Principles

Principles are global behavioral guidelines that define what your target system must always do, or never do, regardless of what a user asks. They are the foundation of Compliance evaluation: Spectral uses them to construct scenarios that actively pressure those boundaries and detect violations.

Examples of Principles:

Never recommend competitors.
Do not offer legal advice.
Always disclose that you are an AI when asked.

Sources

Common Principles are curated and maintained by Principled Intelligence. They are available on every Target out of the box, organized into categories that cover the most critical governance areas. Use them as a baseline before adding anything specific to your system.

Customer-provided Principles extend or override the baseline for your specific context. You can add them in three ways: enter them manually in natural language, let Spectral extract them automatically from documents in your Knowledge Base, or upload dedicated policy documents for extraction.

Categories

A Principle can optionally belong to at most one category. Categories group related Principles and help you navigate the library. You can create your own categories to organize custom Principles.

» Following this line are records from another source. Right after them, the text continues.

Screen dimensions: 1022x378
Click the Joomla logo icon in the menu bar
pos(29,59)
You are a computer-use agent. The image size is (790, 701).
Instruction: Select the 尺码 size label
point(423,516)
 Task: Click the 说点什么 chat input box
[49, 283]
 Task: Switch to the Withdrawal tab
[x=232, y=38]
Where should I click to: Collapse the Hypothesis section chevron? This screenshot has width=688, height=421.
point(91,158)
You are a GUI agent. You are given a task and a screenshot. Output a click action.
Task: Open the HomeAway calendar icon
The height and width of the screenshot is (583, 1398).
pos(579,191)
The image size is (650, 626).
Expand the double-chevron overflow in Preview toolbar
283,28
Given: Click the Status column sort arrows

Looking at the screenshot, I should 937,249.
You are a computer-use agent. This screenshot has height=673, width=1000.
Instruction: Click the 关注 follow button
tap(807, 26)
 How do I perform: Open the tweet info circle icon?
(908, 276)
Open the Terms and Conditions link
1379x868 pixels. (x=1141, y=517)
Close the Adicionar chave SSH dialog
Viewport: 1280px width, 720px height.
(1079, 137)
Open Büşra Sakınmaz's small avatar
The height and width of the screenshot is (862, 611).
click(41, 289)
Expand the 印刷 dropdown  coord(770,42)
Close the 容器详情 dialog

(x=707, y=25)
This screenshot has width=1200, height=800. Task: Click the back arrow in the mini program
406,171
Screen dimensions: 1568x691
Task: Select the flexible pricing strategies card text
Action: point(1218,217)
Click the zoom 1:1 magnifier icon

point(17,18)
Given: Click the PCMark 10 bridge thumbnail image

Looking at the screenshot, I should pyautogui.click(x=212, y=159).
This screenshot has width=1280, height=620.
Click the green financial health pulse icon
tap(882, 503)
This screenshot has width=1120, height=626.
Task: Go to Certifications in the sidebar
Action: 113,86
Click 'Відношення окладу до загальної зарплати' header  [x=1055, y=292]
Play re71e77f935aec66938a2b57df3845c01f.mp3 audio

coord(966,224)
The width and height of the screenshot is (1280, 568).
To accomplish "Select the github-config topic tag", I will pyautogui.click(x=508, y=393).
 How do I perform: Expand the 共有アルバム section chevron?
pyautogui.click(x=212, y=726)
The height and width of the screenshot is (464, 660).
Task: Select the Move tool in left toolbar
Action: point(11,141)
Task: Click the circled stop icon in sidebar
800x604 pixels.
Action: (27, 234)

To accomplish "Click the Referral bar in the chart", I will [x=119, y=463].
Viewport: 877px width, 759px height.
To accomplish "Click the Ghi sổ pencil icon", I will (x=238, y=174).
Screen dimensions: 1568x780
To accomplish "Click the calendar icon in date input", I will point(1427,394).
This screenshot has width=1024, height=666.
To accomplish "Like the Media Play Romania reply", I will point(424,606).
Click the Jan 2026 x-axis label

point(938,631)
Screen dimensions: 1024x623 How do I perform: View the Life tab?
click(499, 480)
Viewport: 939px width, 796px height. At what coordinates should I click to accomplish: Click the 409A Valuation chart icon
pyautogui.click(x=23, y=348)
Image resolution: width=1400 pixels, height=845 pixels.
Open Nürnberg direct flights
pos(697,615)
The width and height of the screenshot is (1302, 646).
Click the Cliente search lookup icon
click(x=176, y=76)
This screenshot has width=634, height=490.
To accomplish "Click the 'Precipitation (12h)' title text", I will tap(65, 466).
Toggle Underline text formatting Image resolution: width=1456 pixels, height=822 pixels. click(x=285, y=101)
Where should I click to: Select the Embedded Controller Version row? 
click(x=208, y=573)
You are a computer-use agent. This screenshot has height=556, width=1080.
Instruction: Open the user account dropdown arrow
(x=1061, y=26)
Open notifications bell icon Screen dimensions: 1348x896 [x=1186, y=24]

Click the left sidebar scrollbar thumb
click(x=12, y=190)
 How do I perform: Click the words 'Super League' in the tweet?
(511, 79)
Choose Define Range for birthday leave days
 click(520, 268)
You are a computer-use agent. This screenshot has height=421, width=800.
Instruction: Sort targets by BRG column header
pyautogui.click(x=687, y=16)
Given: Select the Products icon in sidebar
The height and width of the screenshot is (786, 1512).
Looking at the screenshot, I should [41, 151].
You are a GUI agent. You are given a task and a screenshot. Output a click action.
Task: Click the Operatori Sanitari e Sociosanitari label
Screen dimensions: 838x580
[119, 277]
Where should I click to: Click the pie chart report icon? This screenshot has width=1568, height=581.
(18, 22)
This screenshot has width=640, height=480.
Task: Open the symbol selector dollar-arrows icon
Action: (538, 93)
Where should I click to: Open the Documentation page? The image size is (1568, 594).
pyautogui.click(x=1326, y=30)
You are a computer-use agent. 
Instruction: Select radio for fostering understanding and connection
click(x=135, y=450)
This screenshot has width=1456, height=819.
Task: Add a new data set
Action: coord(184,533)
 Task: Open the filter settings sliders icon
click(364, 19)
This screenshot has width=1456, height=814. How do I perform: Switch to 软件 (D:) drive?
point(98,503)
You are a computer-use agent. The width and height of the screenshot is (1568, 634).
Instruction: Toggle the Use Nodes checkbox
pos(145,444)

The categories below are available out of the box on every Target:

Category	Description
Anti-Discrimination & Hate Speech	Blocks content that attacks, dehumanizes, or stereotypes individuals or groups based on identity characteristics.
Bias & Fairness	Requires balanced, stereotype-free responses that treat all users with equal respect.
Brand & Corporate Responsibility	Keeps the system aligned with the organization's voice. Prevents unauthorized commitments, competitor disparagement, and confidential disclosures.
Criminal Activity Prevention	Blocks assistance with planning, facilitating, or executing criminal activity.
Honest Communication	Requires truthful, consistent responses. The system must not fabricate expertise, overstate confidence, or contradict itself without acknowledgment.
Human Oversight & Professional Boundaries	Blocks personalized advice in high-stakes domains (medicine, law, finance) and defers to qualified professionals.
Privacy & Data Protection	Protects personal data, minimizes collection, and blocks assistance with unauthorized data access or surveillance.
Regulated Substances	Blocks facilitation of illegal production, trafficking, or misuse of controlled substances.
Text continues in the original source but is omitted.